I also have to use SR in the music app to confirm that a spatial track is playing. The little Dolby atmos icon is supposed to show up right above the play button, but VO doesn't see it at all. I can find it by turning on SR and swiping around the screen. VO sees the lossless icon fine when I'm playing a song on my homepod though.

I also used to have to use SR to find the update button in the home app when there was a homepod software update, but this has since been fixed.

I've lately been using it in the door dash app to complete the check out process. VO sees the "buy with Apple pay" button fine, but double tapping it does nothing unless I turn on screen recognition first.
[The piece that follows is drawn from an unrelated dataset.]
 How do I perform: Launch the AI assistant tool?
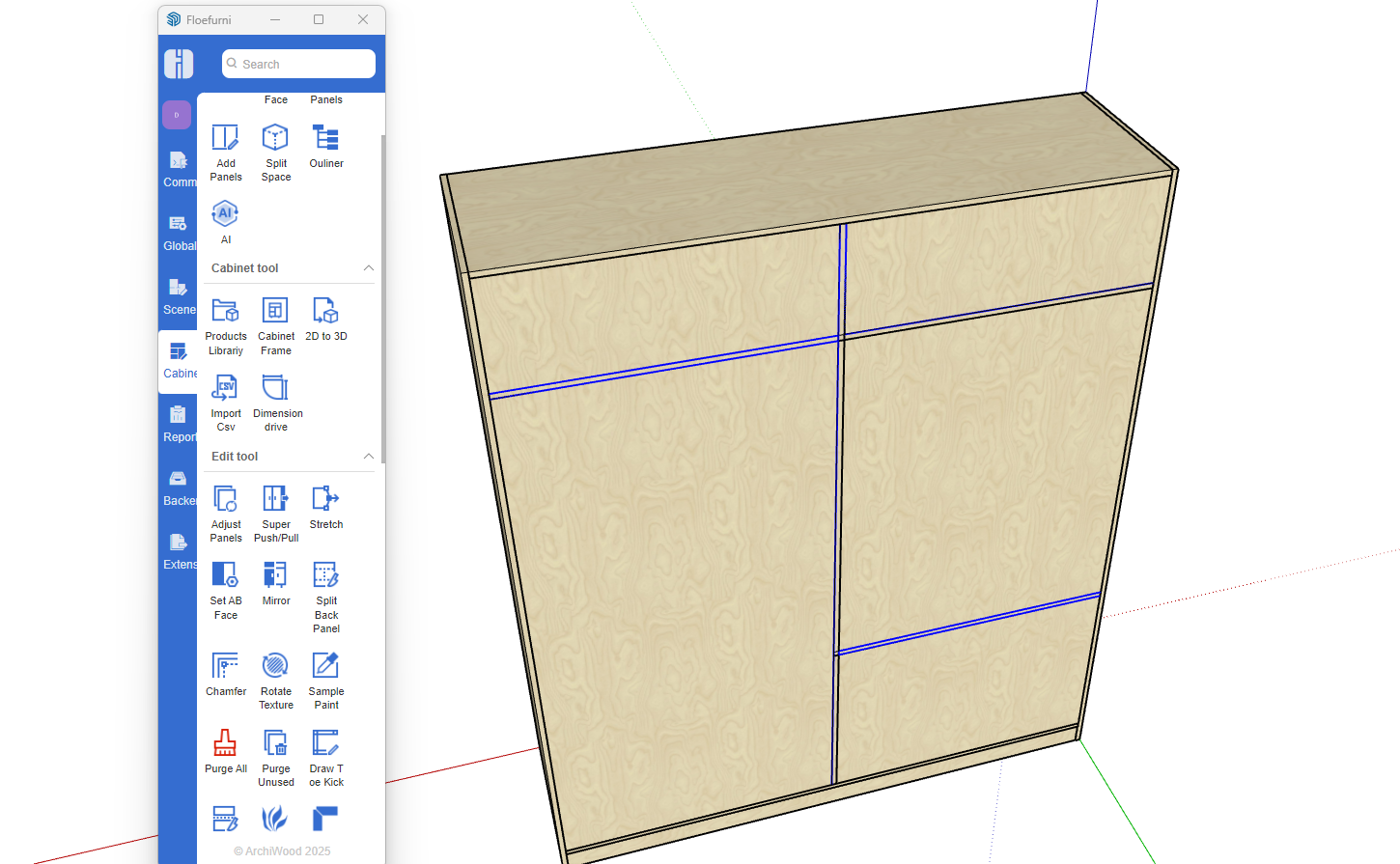pyautogui.click(x=225, y=214)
By Dominic on Tuesday, July 25, 2023 - 22:15

It’s supposed to make an accessible apps accessible, but screen recognition makes accessible apps in accessible, it messed up my Dice World once
,,,,,,,,,,,;((((

By Misty Dawn on Tuesday, July 25, 2023 - 22:15

So, I know about screen recognition and image recognition, but I didn’t realize there was a text recognition option. Where does one find this?

By Tyler on Tuesday, July 25, 2023 - 22:15

Member of the AppleVis Editorial Team

I believe text recognition is on by default, and you can check if it's on for you in Settings > Accessibility > VoiceOver > VoiceOver Recognition. Then, whenever you focus on an image with text, VoiceOver will attempt to analyze and speak the text content.
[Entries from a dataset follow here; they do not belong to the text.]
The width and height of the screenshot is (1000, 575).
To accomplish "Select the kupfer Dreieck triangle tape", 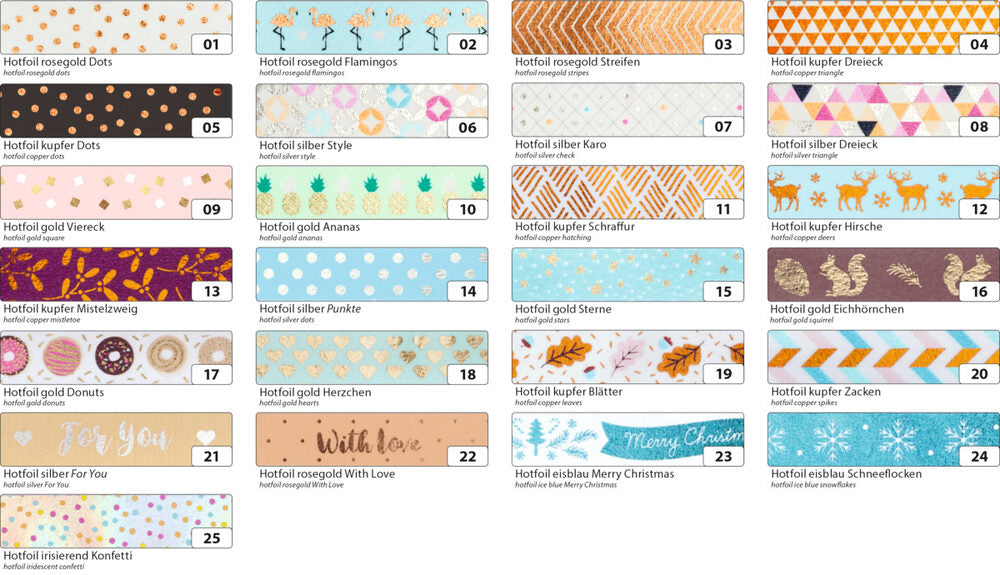I will point(883,27).
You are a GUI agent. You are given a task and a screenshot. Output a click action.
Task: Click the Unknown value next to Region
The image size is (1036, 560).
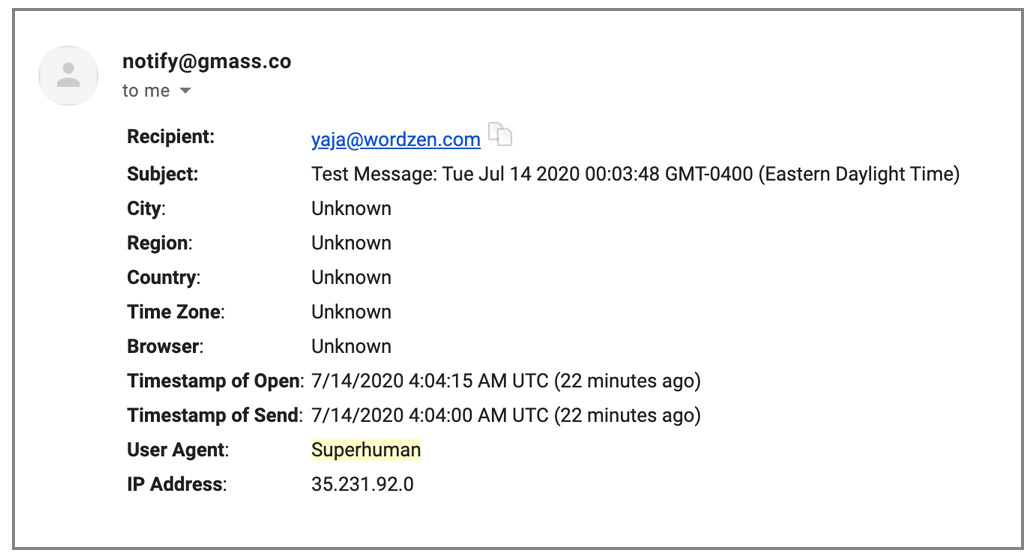[351, 243]
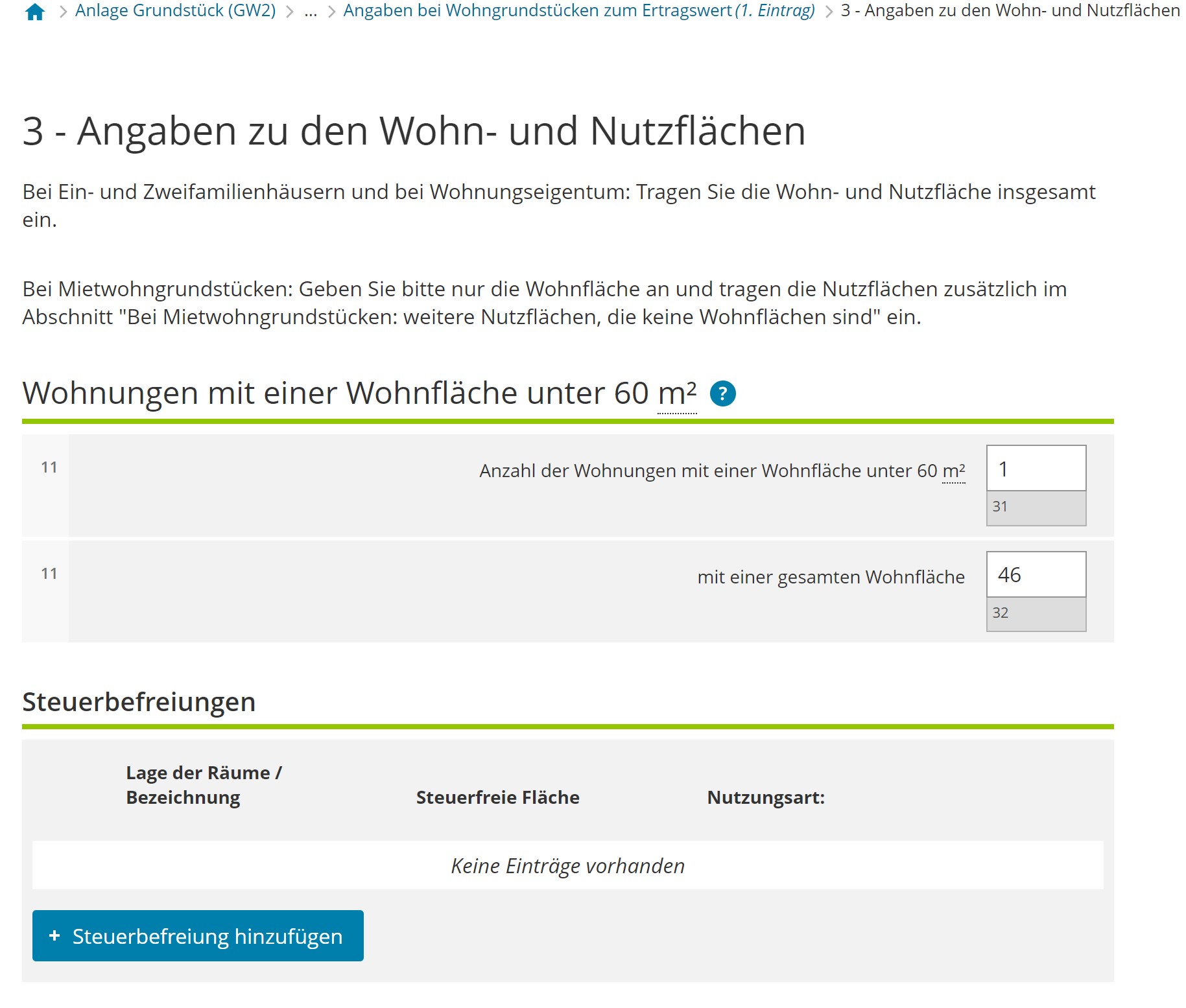Click the Steuerfreie Fläche column header
This screenshot has width=1186, height=1008.
(x=497, y=797)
By Ekaj on Saturday, May 4, 2024 - 22:15

I just spent some time this afternoon attempting to reset my password on the client portal for the fitness studio in my building, and it seems that all or some of the VO Recognition features have to be turned off in order for this to work properly. I'm still figuring it out myself, but VO recognition seems like another very useful thing and I can definitely see the need for it. At first I was afraid the portal might've been inaccessible, but it doesn't appear that way.

By Brad on Saturday, May 4, 2024 - 22:15

I've used it from time to time to try new apps, it's useful and will probably become very useful in IOS 18.

I'm thinking they use AI and screen recognition together to make something interesting but we'll see how it goes.